*** Opening of Excerpt to read ***

Miller needs a network of monitoring stations to gather that level of data, a network that wasn’t practical when he began this work. The monitoring instrumentation required was the stuff of ocean buoys and big research vessels costing tens of thousands of dollars per instrument.
So Miller began developing another option. He's been building his own portable, inexpensive monitoring stations with readily available electronic components and an inexpensive microcontroller of the kind hobbyists use to make robots and motion detectors. What he’s come up with is the difference between a small room full of equipment ringing in at $100,000, and a suitcase-sized box for the price of a high-end home weather station.
Inside that box, Miller has packed barometric pressure sensors, temperature sensors, relative humidity sensors, and of course, a CO2 sensor. “This guy here costs less than $300,” he says, pointing to a square of electronics no bigger than a deck of cards. “The infra-red gas analyzer—this is the heart of making the CO2 measurement itself.” He says the corollary instrument on an ocean buoy could cost as much as $20,000.
Outside the box, on the “wet side,” water is pumped through a tube and forced into equilibrium with a small volume of air. The gas analyzer determines the concentration of CO2 in that air, and a data logger keeps track 24/7.
“This is an innovative approach,” says Mario Tamburr, “to look at a simple inexpensive way of getting these measurements.” Tamburri is a research professor at the University of Maryland Center for Environmental Sciences (UMCES). “Our biggest problem now is being able to monitor these important parameters at the right temporal and spatial scale. So these kinds of high temporal and spatial resolution measurements are key to understanding the problems of acidification, especially in coastal waters.”
Tamburri is also the executive director of the Alliance for Coastal Technologies, a partnership between research organizations that serves as a kind of testing lab for scientific equipment. “One of the things we try to do is to foster the development and adoption of new innovations.” He’s been running one of Miller’s monitoring stations from the pier at UMCES for a year “to demonstrate its capabilities and potential so other users can then also have some confidence in adopting it.”

*** Close of Excerpt to read ***

● **Exercise instructions**
Name every type of sensor that the excerpt about Miller's monitoring stations says he packed inside the box.

*** Opening of Records ***

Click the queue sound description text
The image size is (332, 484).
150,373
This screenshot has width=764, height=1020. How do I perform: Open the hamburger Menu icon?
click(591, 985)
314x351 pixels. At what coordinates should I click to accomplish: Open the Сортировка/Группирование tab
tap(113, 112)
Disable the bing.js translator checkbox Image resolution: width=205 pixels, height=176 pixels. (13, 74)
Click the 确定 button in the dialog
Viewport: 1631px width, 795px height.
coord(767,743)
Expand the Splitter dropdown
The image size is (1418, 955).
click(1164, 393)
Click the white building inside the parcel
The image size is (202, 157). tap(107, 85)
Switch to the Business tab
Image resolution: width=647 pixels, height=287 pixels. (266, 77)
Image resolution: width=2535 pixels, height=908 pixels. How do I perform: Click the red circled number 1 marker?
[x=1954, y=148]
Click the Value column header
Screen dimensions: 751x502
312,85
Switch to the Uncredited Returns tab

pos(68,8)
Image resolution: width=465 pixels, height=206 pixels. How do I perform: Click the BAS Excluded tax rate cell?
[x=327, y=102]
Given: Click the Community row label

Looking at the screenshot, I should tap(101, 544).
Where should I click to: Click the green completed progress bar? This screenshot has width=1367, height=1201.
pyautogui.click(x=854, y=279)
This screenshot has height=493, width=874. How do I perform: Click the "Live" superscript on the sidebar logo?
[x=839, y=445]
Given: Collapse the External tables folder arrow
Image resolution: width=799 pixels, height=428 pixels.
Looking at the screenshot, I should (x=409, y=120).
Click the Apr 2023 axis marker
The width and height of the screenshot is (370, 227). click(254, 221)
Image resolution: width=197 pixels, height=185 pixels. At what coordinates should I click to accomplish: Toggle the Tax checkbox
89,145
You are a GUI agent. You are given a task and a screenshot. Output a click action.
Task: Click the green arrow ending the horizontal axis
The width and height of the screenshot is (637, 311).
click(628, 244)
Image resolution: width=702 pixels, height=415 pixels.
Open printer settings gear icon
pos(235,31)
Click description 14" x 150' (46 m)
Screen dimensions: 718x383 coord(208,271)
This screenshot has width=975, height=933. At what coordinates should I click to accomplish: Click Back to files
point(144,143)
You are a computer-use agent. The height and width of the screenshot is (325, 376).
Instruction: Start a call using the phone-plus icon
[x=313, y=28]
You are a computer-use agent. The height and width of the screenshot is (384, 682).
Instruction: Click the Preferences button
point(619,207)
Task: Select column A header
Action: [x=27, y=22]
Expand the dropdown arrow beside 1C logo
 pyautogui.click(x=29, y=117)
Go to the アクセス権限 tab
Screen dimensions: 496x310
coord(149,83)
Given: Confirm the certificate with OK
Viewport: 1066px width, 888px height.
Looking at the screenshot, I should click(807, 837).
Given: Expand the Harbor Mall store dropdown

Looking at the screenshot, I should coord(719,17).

*** Close of Records ***

● **Written solution**
Barometric pressure sensors, temperature sensors, relative humidity sensors, and a CO2 sensor.